Should I Stop Traveling and Get a "Real Job"?
- The Anxious Passport
- Jun 11
- 2 min read

I ask myself this question more often than I care to admit. Usually it hits during quiet slow moments, moments where I am left alone sipping left over instant coffee, wondering what i'm doing with my life.
While my friends are climbing the corporate ladder, saving for a home, getting promotions, and making five year plans, I'm still trying to figure out where i'm sleeping next week. Some days, that freedom feels like magic.

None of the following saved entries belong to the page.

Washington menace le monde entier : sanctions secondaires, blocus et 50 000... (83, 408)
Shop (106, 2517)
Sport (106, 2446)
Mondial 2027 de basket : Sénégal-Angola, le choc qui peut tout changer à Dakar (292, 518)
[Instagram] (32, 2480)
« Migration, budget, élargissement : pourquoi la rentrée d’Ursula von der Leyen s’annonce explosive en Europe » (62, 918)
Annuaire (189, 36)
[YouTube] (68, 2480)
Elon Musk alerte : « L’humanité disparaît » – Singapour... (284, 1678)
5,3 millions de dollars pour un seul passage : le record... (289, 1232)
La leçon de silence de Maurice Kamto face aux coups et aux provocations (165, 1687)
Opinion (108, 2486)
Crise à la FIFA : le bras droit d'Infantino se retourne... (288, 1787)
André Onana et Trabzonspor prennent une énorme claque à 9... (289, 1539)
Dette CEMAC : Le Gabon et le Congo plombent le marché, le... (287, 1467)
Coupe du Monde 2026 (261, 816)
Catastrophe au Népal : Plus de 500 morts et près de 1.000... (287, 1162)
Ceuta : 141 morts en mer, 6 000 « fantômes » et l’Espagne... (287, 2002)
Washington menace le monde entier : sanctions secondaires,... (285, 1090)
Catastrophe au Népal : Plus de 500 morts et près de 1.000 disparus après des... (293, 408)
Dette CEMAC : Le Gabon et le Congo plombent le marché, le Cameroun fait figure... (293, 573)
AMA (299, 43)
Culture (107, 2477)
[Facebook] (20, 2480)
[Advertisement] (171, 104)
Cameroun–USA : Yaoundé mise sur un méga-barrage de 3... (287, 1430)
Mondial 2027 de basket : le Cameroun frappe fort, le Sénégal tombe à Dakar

Other days, it feels like i've fallen behind.
Travel Isn't a Gap Year Anymore.
In my early twenties, the nomadic lifestyle was something people admired. "You're so brave" they'd say. "I wish I could do what you do." But now, in my 30s, the tone has shifted. The questions are more pointed:
"When are you going to settle down?"
" What's your long term plan?"
"Are you still... doing that travel thing?"
There's a kind of quiet shame that creeps in when you're living outside the box. You begin to wonder if everyone else knows something you don't. That maybe the 9-5 grind, the mortgage, the routine - they're not traps but sources of security.
Maybe structure isn't the enemy.
Maybe you're the one who's lost.
But here's the thing I always come back to: Ive Grown more through travel than I ever did in any job.

I've learned resilience, communication, leadership, budgeting, time management, patience, adaptability - all without a title or a desk. I've faced fears, connected with strangers, and proven to myself (over and over again) that I can handle anything.
So why does that still not feel like enough sometimes?
What Does " A Real Job" even mean?
Is a "real job" one that comes with a paycheck? a linkedln profile? Health insurance and a set schedule?
or is it something that gives your days purpose, your mind challenge, and your heart a reason to keep going?
I've me digital nomads who built entire businesses from hostels. I've met diving instructors, writers, photographers, tour leaders - people with wildly unconventional but deeply real jobs. They didn't take the traditional path, but they carved out something that works for them.
And maybe that's the lesson.
You Can Pivot Without Giving Up...
Maybe the question isn't: " should I stop traveling and get a real job?"
Maybe it's: "How can I create a life that blends freedom with stability?"
Because yes, I want roots. But I also want wings.
Yes, I want income, But I also want meaning.
And I don't think those things are mutually exclusive anymore.
Maybe the dream isn't to stop traveling or to settle down completely - maybe the dream is to build something that allows for both.





Living with too much structure is overrated. Everytime I go back to my hometown people live unfulfilled lives of quiet desperation.